We agree with the Officers that the extant clearly established law would not have put a reasonable, similarly situated officer on notice that his conduct (here, arresting Mr. Quinn and Ms. Gonzalez in this sting operation) was unlawful. Accordingly, exercising jurisdiction under 28 U.S.C. § 1291, we reverse the district court’s summary-judgment decision denying qualified immunity to the Officers on Plaintiffs’ Fourth Amendment claim and direct the court to enter judgment in favor of the Officers on that claim (i.e., grant the Officers qualified immunity). For the reasons stated below, we also dismiss Plaintiffs’ entrapment claim. Lastly, we remand the case to the district court with instructions to explicitly set forth its reasoning as to whether the Officers may avail themselves of qualified immunity on Plaintiffs’ malicious-prosecution and substantive due process claims and to rule on those claims anew.

I

In the summer of 2010, Sergeant Louis Armijo was in charge of the APD Valley Area Command, which responded to pressing criminal issues in downtown Albuquerque. Reports of frequent larcenies prompted Sergeant Armijo to develop an undercover tactical operations plan (the “Tact Plan”) for his squad. The Tact Plan involved various stings wherein members of Sergeant Armijo’s team would plant different items, such as alcohol and cigarettes, in public locations as enticements for potential thieves.

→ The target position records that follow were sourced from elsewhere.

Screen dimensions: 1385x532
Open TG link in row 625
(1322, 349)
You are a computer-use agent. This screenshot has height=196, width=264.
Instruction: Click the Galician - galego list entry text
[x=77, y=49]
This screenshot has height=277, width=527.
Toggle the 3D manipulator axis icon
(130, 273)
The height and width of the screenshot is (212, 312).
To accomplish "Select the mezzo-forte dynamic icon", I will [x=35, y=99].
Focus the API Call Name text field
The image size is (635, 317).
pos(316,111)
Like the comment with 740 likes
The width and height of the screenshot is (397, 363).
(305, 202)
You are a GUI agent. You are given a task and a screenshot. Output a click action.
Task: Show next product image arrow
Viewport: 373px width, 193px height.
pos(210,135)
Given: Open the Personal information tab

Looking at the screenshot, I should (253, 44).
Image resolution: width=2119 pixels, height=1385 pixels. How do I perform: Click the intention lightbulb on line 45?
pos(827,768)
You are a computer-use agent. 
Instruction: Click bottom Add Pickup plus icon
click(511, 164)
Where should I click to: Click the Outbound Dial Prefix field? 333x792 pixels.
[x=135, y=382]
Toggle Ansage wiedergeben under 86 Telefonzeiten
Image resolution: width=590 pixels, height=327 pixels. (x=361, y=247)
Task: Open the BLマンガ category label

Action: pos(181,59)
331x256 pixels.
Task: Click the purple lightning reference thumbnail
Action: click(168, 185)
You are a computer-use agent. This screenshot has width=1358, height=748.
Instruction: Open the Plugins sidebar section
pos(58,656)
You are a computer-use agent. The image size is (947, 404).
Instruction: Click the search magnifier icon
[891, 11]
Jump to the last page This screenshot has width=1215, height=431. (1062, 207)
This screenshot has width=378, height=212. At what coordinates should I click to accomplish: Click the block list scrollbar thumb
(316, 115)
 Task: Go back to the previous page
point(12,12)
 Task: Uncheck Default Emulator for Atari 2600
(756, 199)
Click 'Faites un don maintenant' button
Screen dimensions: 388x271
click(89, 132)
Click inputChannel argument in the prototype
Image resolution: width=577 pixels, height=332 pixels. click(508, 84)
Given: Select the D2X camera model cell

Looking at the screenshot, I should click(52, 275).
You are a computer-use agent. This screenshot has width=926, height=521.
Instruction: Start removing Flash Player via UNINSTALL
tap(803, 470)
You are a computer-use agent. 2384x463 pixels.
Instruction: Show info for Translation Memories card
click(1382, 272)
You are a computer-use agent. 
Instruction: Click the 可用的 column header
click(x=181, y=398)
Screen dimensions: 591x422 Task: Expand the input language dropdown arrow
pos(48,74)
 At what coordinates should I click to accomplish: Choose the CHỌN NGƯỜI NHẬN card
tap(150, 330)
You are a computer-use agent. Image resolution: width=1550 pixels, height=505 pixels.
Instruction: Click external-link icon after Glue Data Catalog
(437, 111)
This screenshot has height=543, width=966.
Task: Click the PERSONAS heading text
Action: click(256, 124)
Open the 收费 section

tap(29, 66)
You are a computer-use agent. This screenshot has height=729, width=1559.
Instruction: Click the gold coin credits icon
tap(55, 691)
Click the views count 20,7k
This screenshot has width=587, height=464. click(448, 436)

One such sting took place on July 30, 2010. The Officers, clad in plainclothes, were assigned to that particular operation and were directed to plant a backpack containing cigarettes, beer, and a laptop computer in a “public predetermined location” downtown. ApltApp. at 11 (Compl., filed Jan. 3, 2012). Consistent with these instructions, the Officers placed the backpack near an automated teller machine (“ATM”) and then watched from a distance to see if anyone absconded with the backpack.

During their surveillance, the Officers noticed a man, a woman, and a school-aged boy (i.e., Plaintiffs) approaching the backpack. The Officers watched as the two adults spoke to the child, later identified as Fabian Chavez, who then picked up the backpack. At that point, apparently without attempting to discover the backpack’s true owner, the trio left the vicinity and walked to a local diner. The Officers followed Plaintiffs to the diner, sat down close by, and watched Mr. Quinn place an order for a hamburger. Meanwhile, Offi *1003 cer Young contacted the APD dispatch and verified that no one had recently called police headquarters to report having found an abandoned backpack.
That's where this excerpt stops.